§ HOW TO COMPLETE THIS TASK: Taking each line of the records in turn, count those containing "Open" and report only the number.

◆ ◆ ◆ ◆ ◆

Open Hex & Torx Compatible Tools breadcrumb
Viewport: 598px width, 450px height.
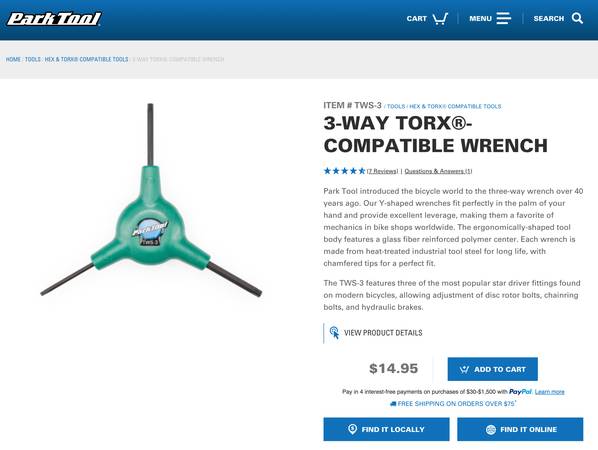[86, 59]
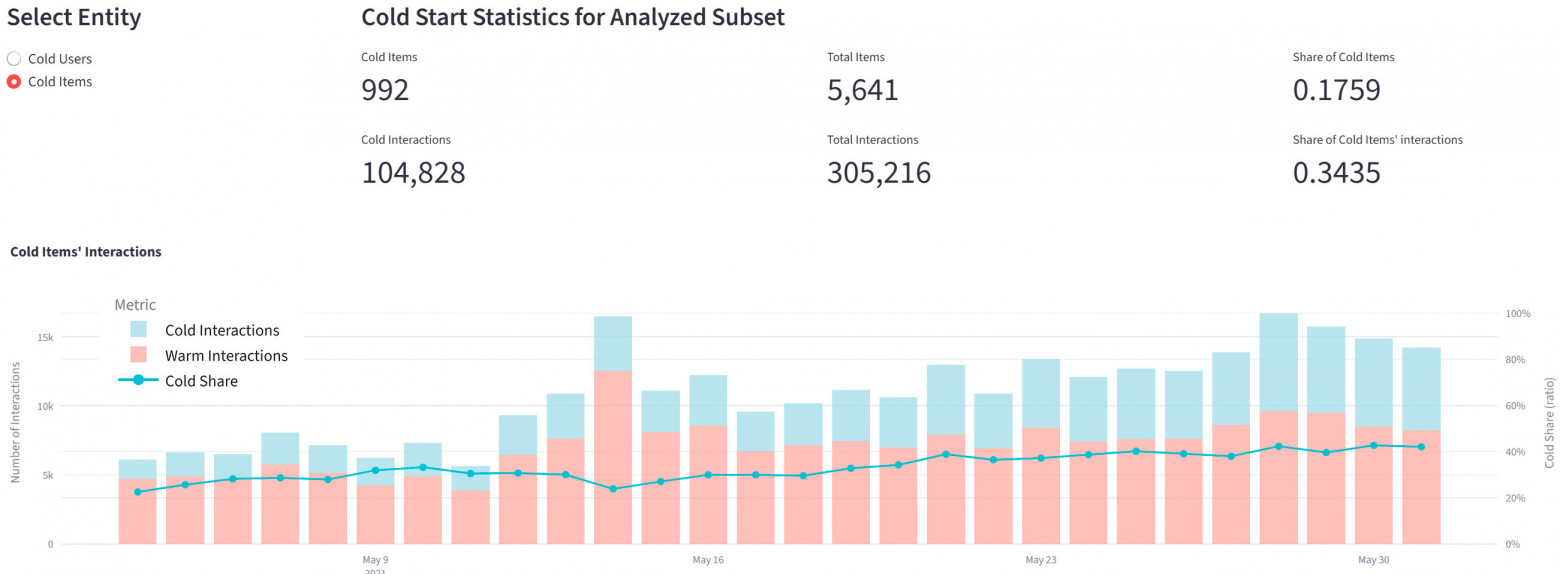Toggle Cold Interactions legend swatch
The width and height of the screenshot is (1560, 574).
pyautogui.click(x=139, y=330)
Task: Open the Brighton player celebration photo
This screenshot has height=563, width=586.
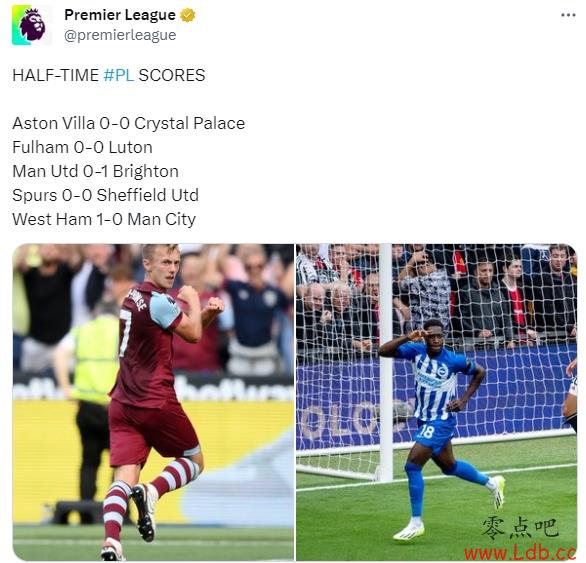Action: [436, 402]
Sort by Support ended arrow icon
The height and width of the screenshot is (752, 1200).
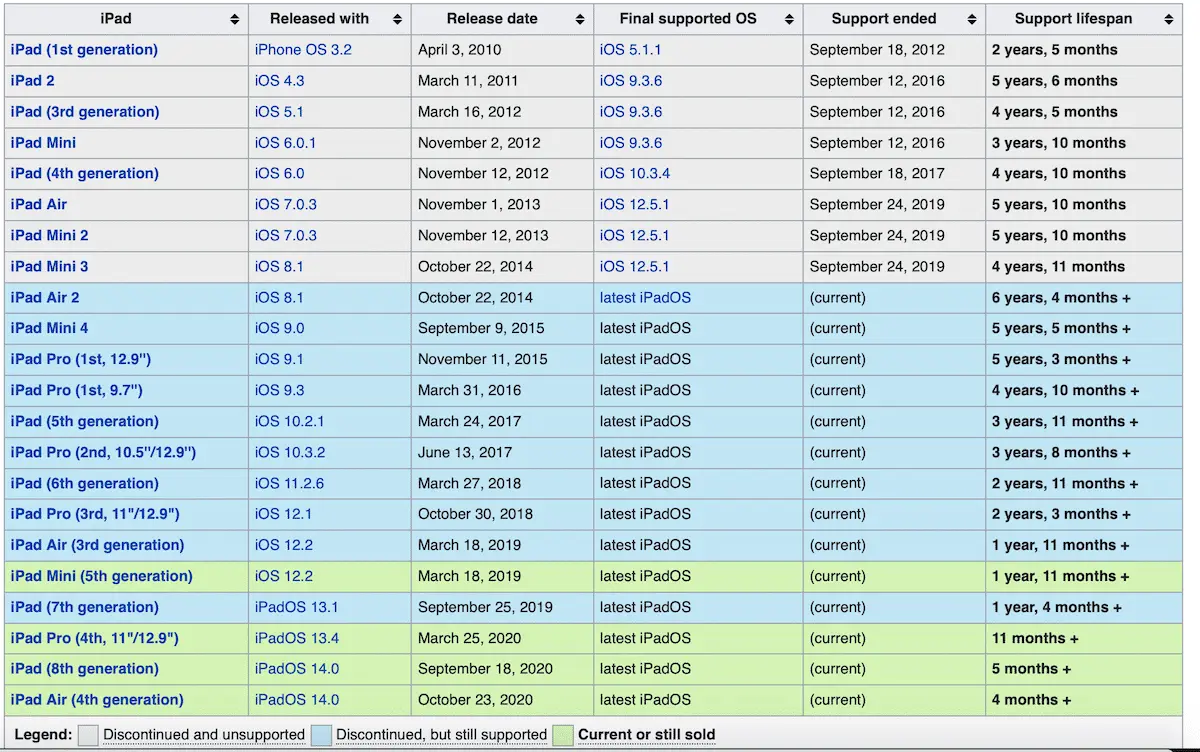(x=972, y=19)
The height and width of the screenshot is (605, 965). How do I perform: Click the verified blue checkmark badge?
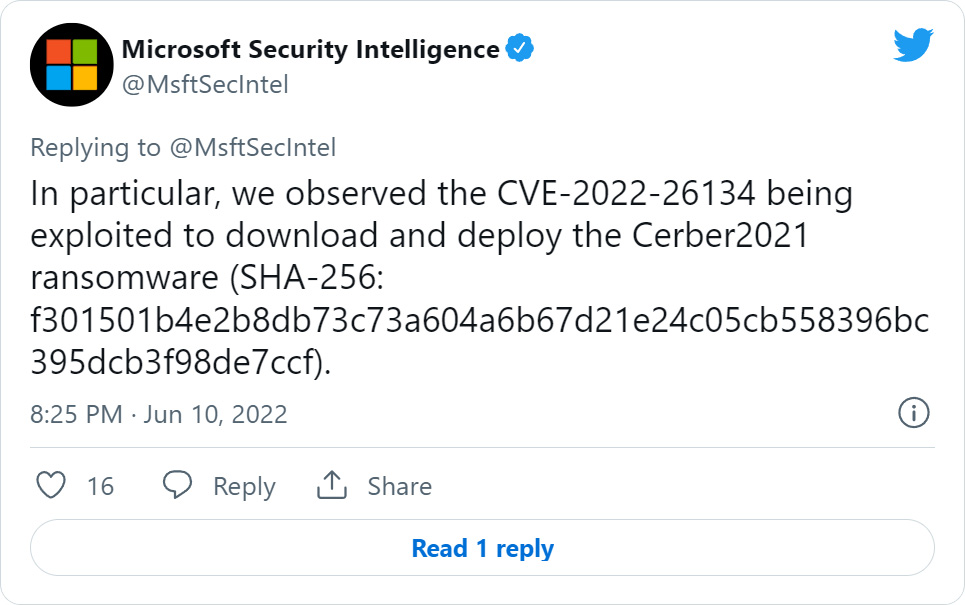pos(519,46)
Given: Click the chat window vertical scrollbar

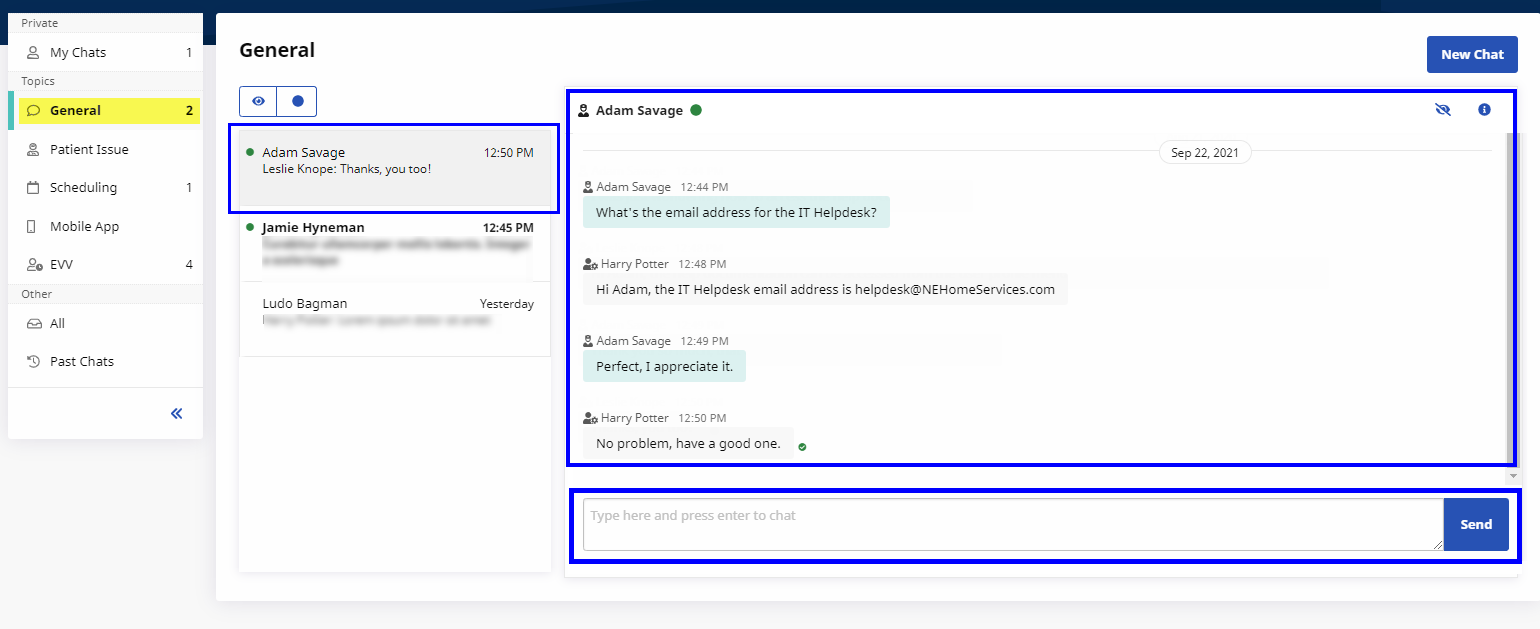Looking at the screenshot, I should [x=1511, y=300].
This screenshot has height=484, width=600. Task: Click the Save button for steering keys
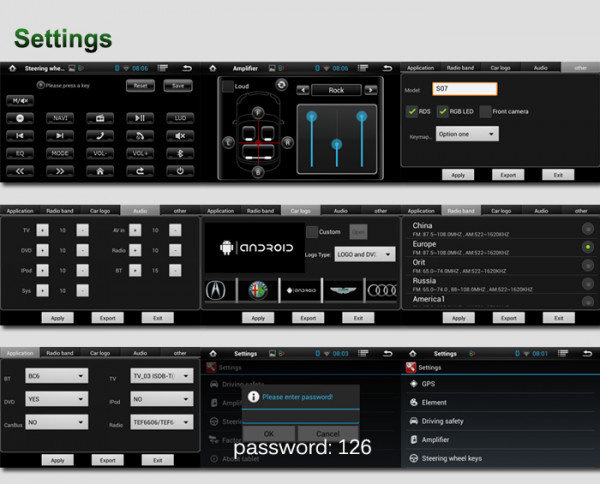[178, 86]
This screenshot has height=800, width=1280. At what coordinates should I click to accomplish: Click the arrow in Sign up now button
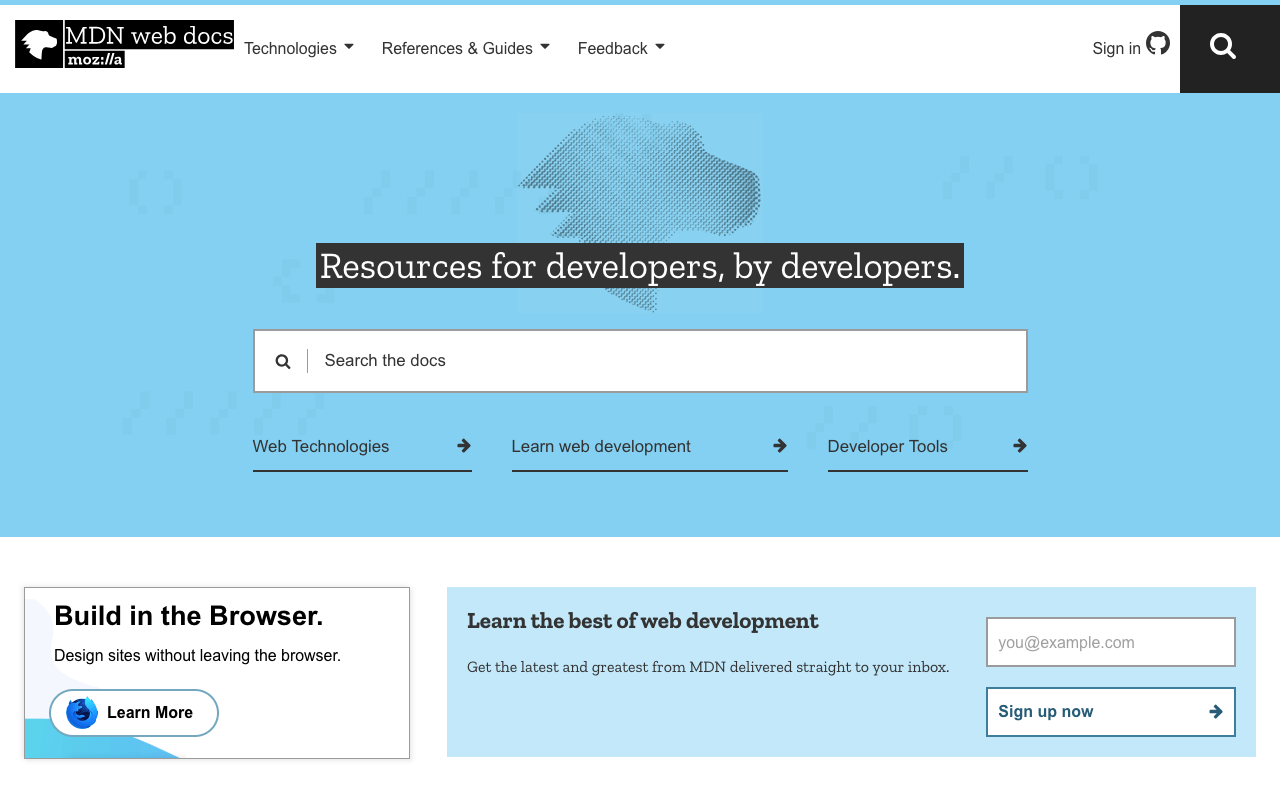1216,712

◆ ◆ ◆ ◆ ◆

§ ANSWER TO THE PROBLEM: 2